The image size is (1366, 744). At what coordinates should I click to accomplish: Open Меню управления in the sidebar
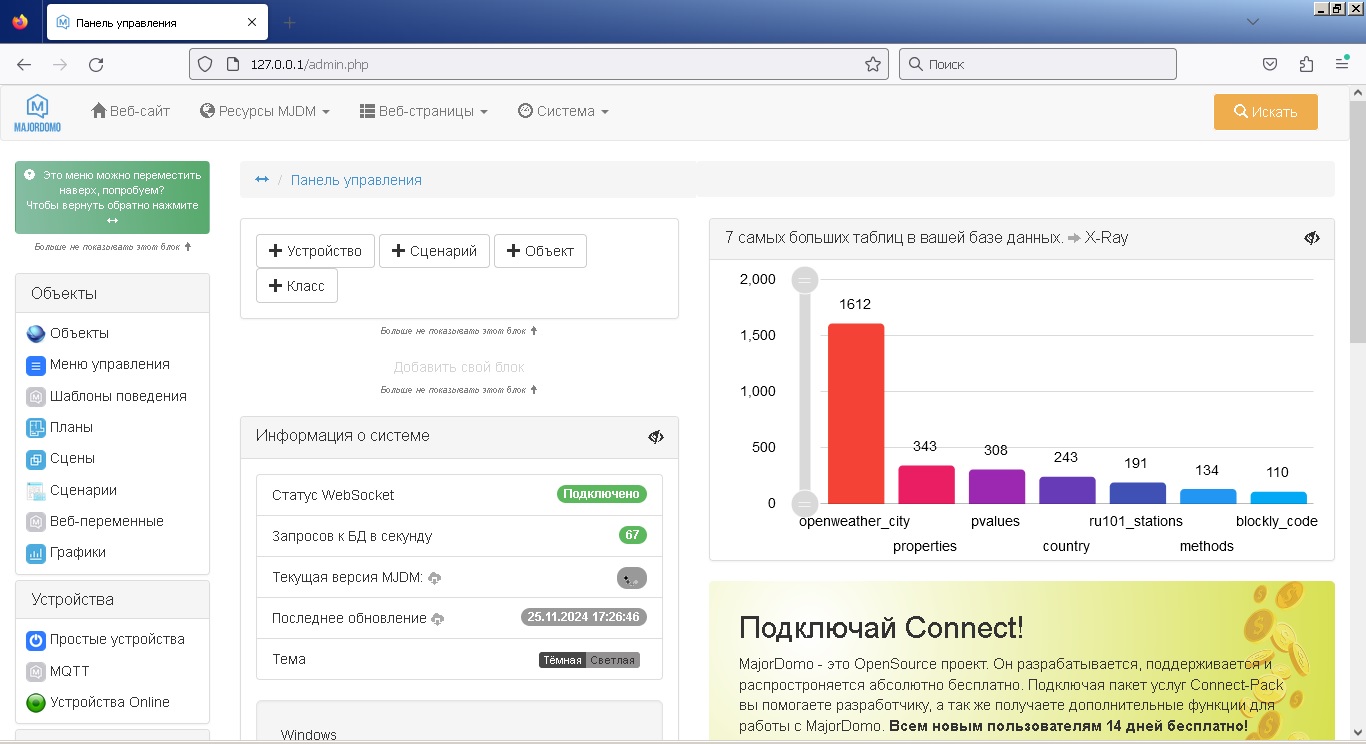(109, 365)
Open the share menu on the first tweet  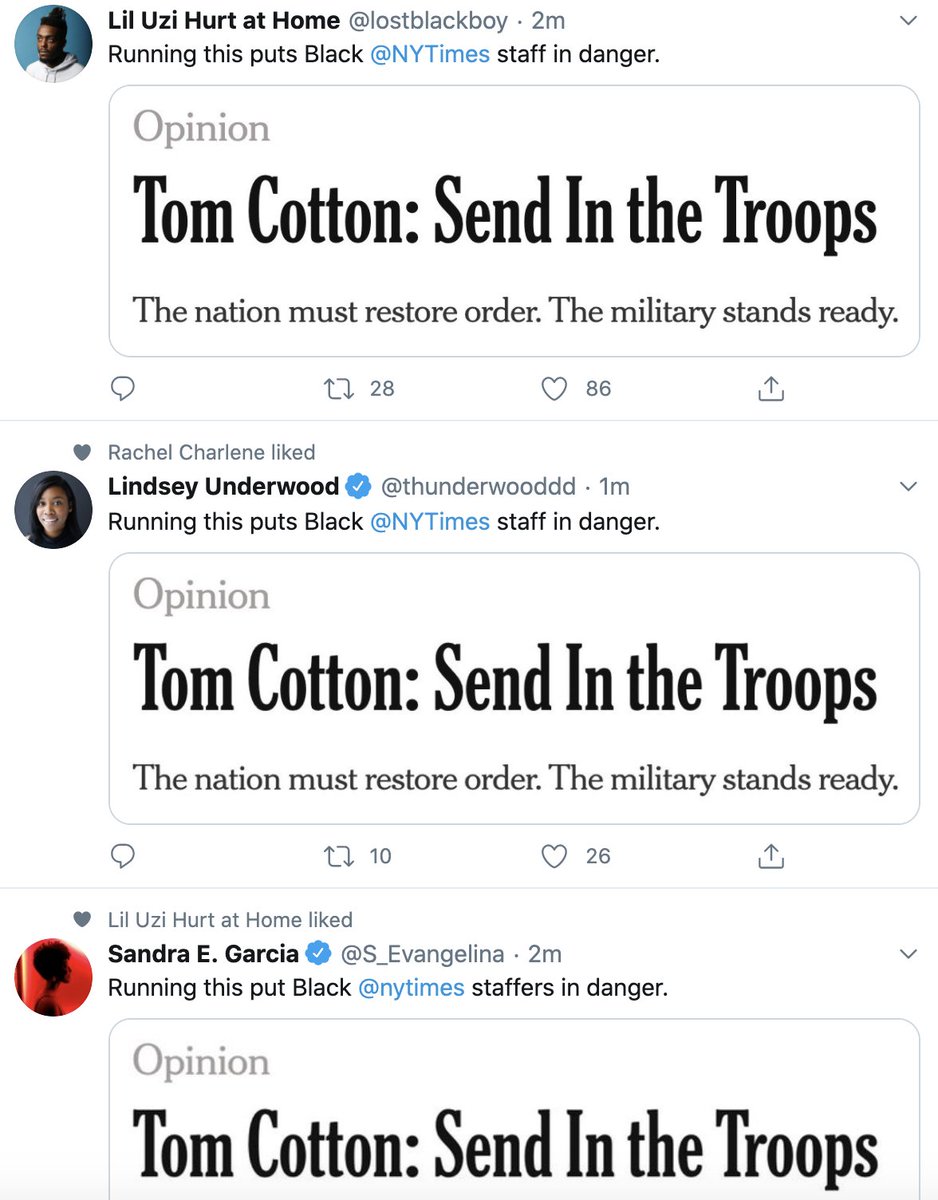click(x=770, y=389)
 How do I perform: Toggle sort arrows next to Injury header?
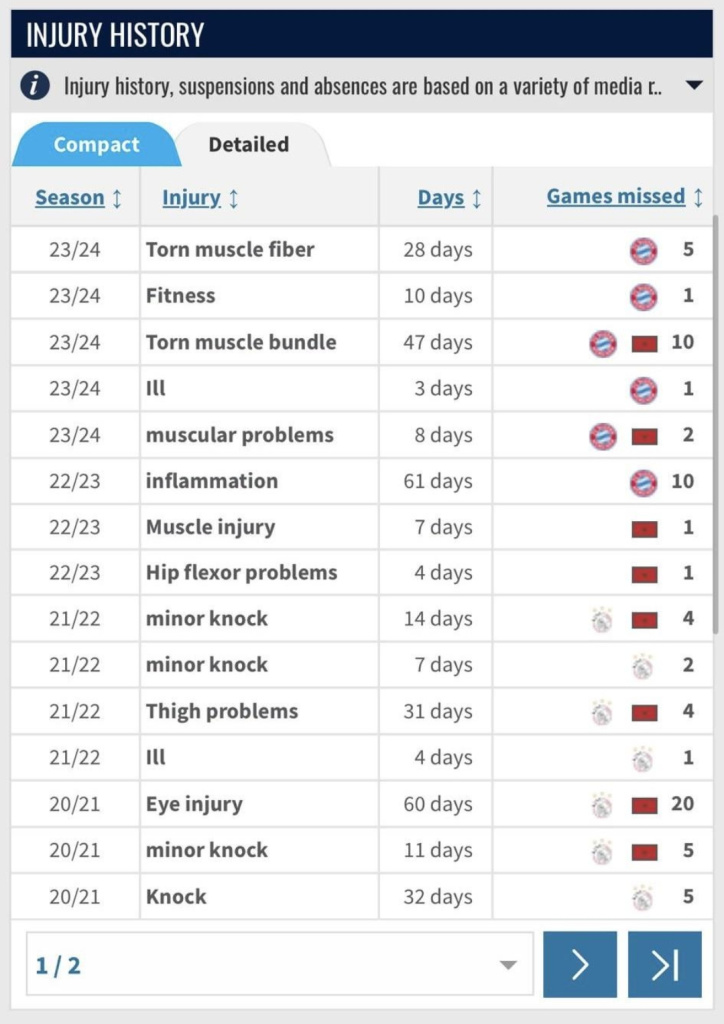tap(234, 198)
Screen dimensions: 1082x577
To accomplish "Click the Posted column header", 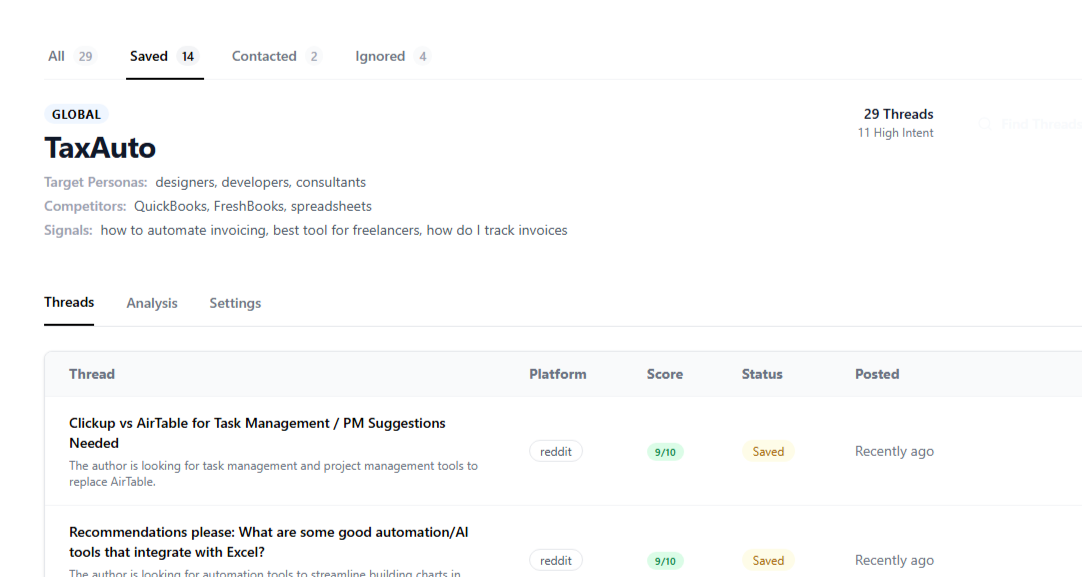I will (x=877, y=374).
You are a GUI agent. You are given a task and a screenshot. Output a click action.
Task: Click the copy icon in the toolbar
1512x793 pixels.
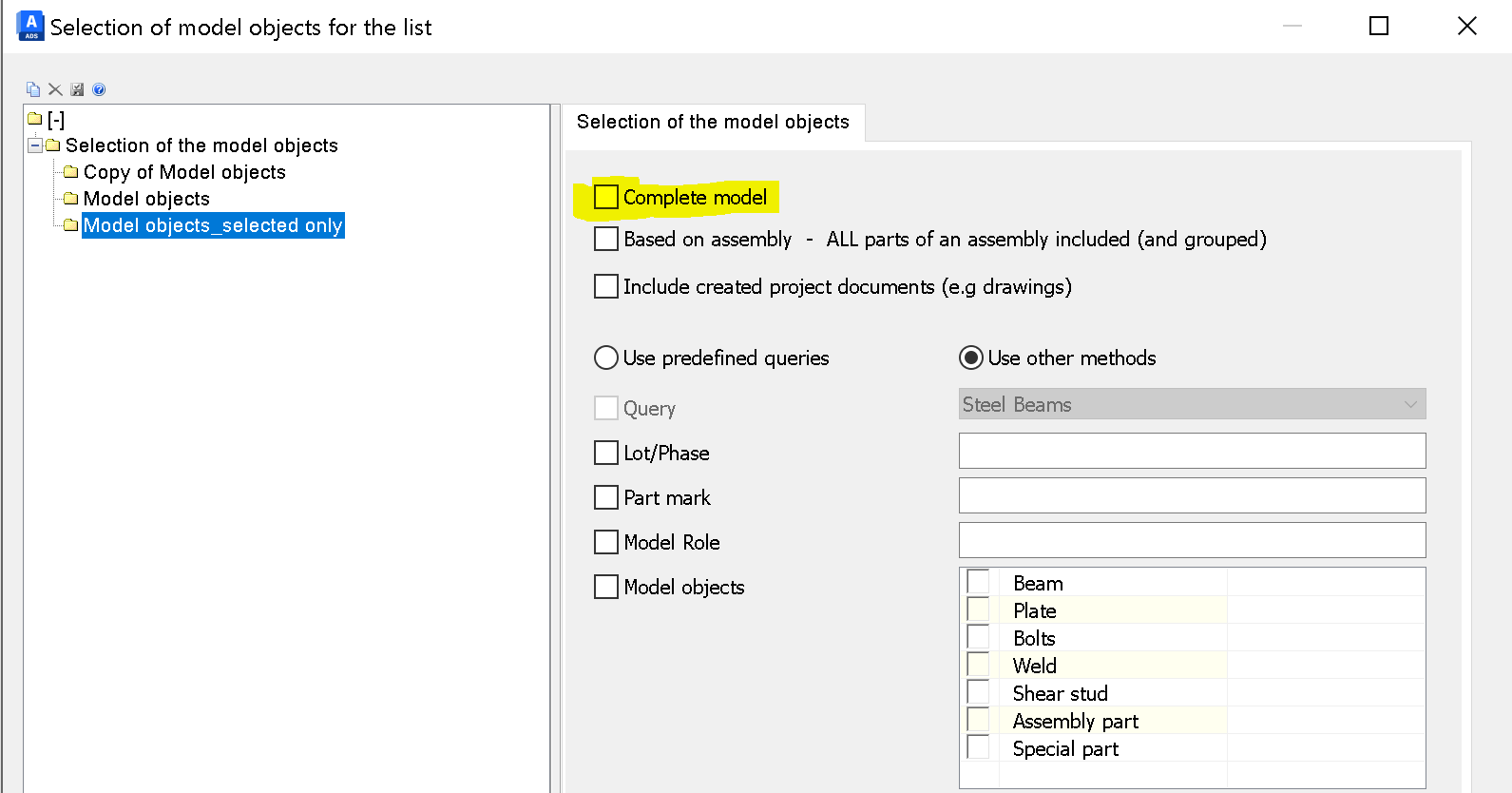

Required work
Reproduce exactly, and only, the lines from the one with "Task: Click the copy icon in the toolbar" to the final line of the listing above; the pictures are to be left out.

Exercise answer
Task: Click the copy icon in the toolbar
1512x793 pixels.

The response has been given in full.